Govern AI – Recommendations for organizations governing AI workloads in Azure

This article outlines the organizational process for governing AI workloads. It follows the NIST Artificial Intelligence Risk Management Framework (AI RMF) and NIST AI RMF Playbook. It also aligns with the framework in CAF Govern.

This guidance aims to help you integrate AI risk management into broader risk management strategies. This integration prodives more cohesive handling of AI, cybersecurity, and privacy risks for a unified governance approach.

Diagram showing the AI adoption process: AI Strategy, AI Plan, AI Ready, Govern AI, Manage AI, and Secure AI.

Assess AI organizational risks

AI risk assessment identifies and addresses potential risks introduced by AI technologies. This process builds trust in AI systems and reduces unintended consequences. Addressing organizational risks ensures that AI deployments align with the organization's values, risk tolerance, and operational goals.

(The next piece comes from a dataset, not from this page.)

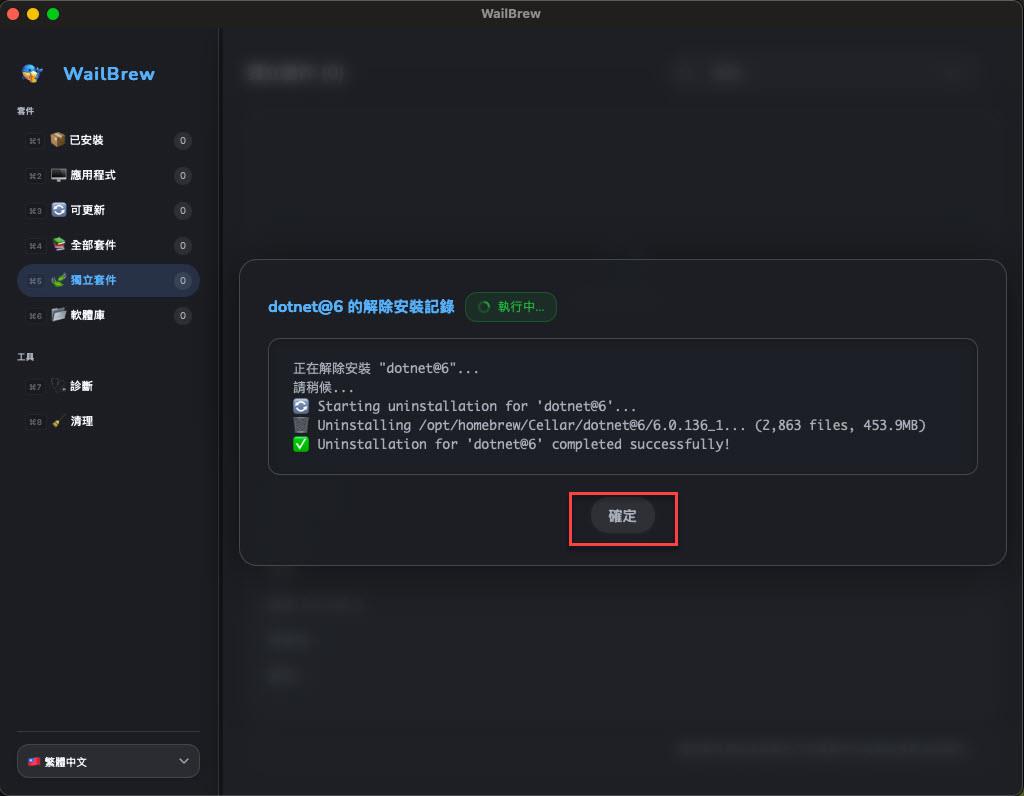Click the green macOS zoom window button
The image size is (1024, 796).
[x=53, y=14]
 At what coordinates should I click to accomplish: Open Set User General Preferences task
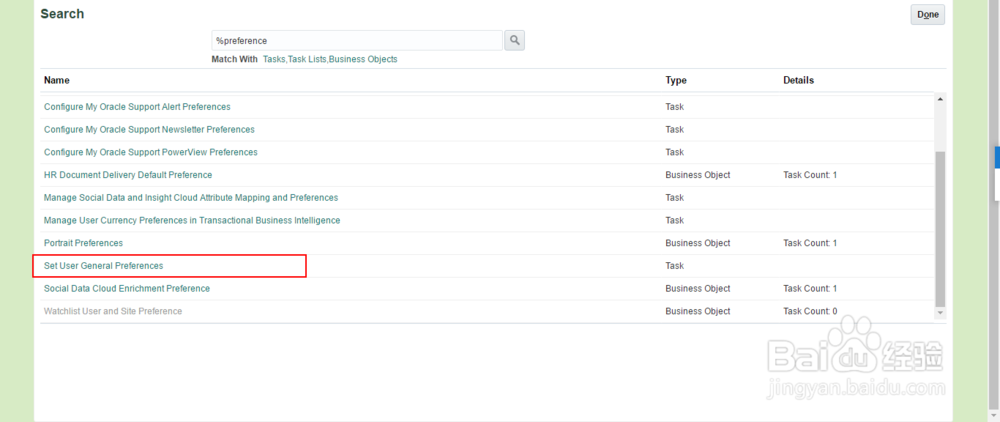tap(103, 266)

  • Understand the AI workloads. To mitigate AI risks, you must understand your AI workloads. By clarifying the scope and purpose of each AI workload, you can map associated risks. This clarification should include any assumptions and limitations related to the AI workload.

  • Use Responsible AI principles to identify risks. These principles provide a framework for assessing AI risks. Use the following table to identify and mitigate risks through a structured assessment of AI principles.

    Responsible AI principle Definition Risk assessment question
    AI Privacy and Security AI workloads should respect privacy and be secure. How might AI workloads handle sensitive data or become vulnerable to security breaches?
    Reliability and Safety AI workloads should perform safely and reliably. In what situations could AI workloads fail to operate safely or produce unreliable outcomes?
    Fairness AI workloads should treat people equitably. How could AI workloads lead to unequal treatment or unintended bias in decision-making?
    Inclusiveness AI workloads should be inclusive and empowering. How might certain groups be excluded or disadvantaged in the design or deployment of AI workloads?
    Transparency AI workloads should be understandable. What aspects of AI decision-making could be difficult for users to understand or explain?
    Accountability People should be accountable for AI workloads. Where could accountability be unclear or difficult to establish in the development or use of AI?
  • Identify AI risks. Start by evaluating the security risks of AI workloads, including potential data breaches, unauthorized access, or misuse. Consult stakeholders to uncover less visible risks, and assess both qualitative and quantitative impacts, including reputational risks, to determine the organization’s risk tolerance.

  • Identify risks from external dependencies. Assess risks related to third-party data sources, software, and integrations. Address issues like security vulnerabilities, bias, and intellectual property risks by establishing policies that ensure alignment with organizational privacy and compliance standards.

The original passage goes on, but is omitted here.